On Thu, May 17, 2018 at 02:45:13PM -0600, Jason Gunthorpe wrote:
> The internal flag IP_BASED_GIDS was added to a field that was being used
> to hold the port Info CapabilityMask without considering the effects
> this will have. Since most drivers just use the value from the HW MAD
> it means IP_BASED_GIDS will also become set on any HW that sets the IBA
> flag IsOtherLocalChangesNoticeSupported - which is not intended.
>
> Fix this by keeping port_cap_flags only for the IBA CapabilityMask value
> and store unrelated flags externally.

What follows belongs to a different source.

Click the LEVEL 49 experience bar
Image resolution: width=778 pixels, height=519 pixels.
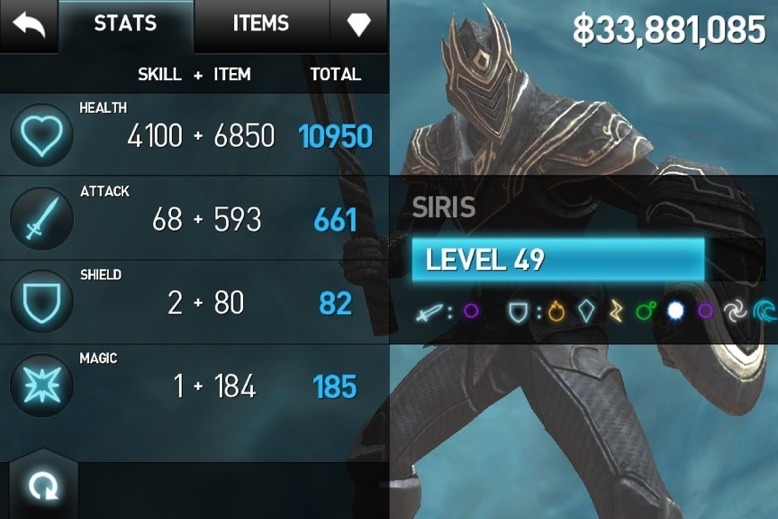click(x=558, y=260)
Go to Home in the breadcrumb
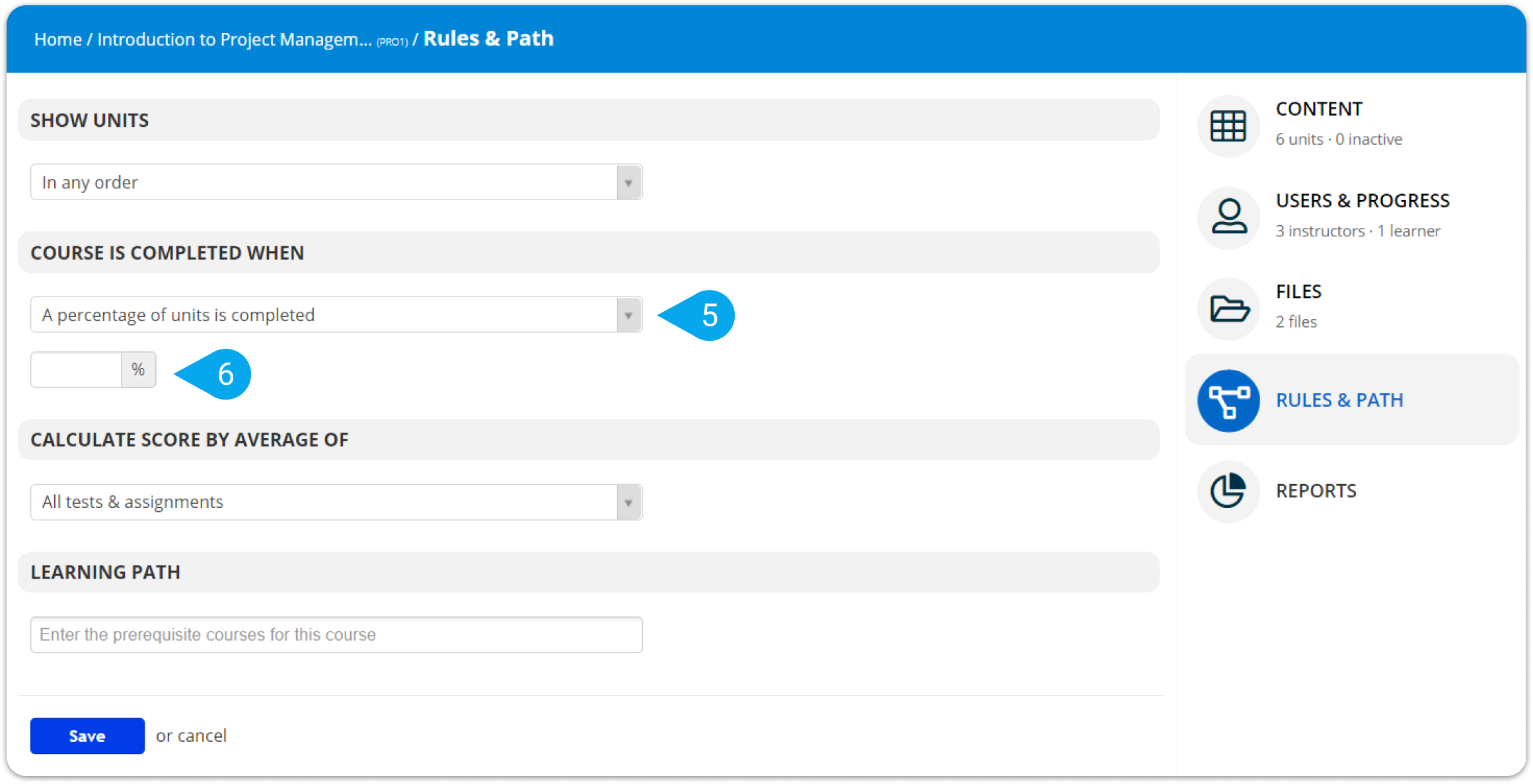Viewport: 1533px width, 784px height. coord(58,40)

Move the bit definitions for this to
> ib_mad.h to make it clear what is happening.
>
> To keep the uAPI unchanged define a new set of flags in the uapi header
> that are only used by ib_uverbs_query_port_resp.port_cap_flags which match
> the current flags supported in rdma-core, and the values exposed by the
> current kernel.
>
> Fixes: b4a26a27287a ("IB: Report using RoCE IP based gids in port caps")
> Signed-off-by: Jason Gunthorpe <jgg@xxxxxxxxxxxx>
> ---
>  drivers/infiniband/core/uverbs_cmd.c          | 23 ++++++++++-
>  drivers/infiniband/hw/bnxt_re/ib_verbs.c      |  4 +-
>  drivers/infiniband/hw/mlx4/main.c             |  3 +-
>  drivers/infiniband/hw/mlx5/main.c             |  4 +-
>  drivers/infiniband/hw/ocrdma/ocrdma_verbs.c   |  9 ++---
>  drivers/infiniband/hw/qedr/verbs.c            |  2 +-
>  drivers/infiniband/hw/qib/qib_verbs.h         |  3 --
>  .../infiniband/hw/vmw_pvrdma/pvrdma_verbs.c   |  3 +-
>  include/rdma/ib_mad.h                         | 33 ++++++++++++++++
>  include/rdma/ib_verbs.h                       | 31 ++-------------
>  include/uapi/rdma/ib_user_ioctl_verbs.h       | 38 +++++++++++++++++++
>  include/uapi/rdma/ib_user_verbs.h             |  2 +-
>  12 files changed, 110 insertions(+), 45 deletions(-)
>
> This is the patch I alluded to for the IB_PORT_GRH_RQUIRED series.
>
> Since all old kernels will set bits in port_cap_mask based on
> IBAvalues and HW support, all bits in that field are already taken.
>
> Leon, this also obsoletes your patch moving to the uapi header.
>

Hi Jason,

It is not enough, since you are breaking ABI, let's do it till the end.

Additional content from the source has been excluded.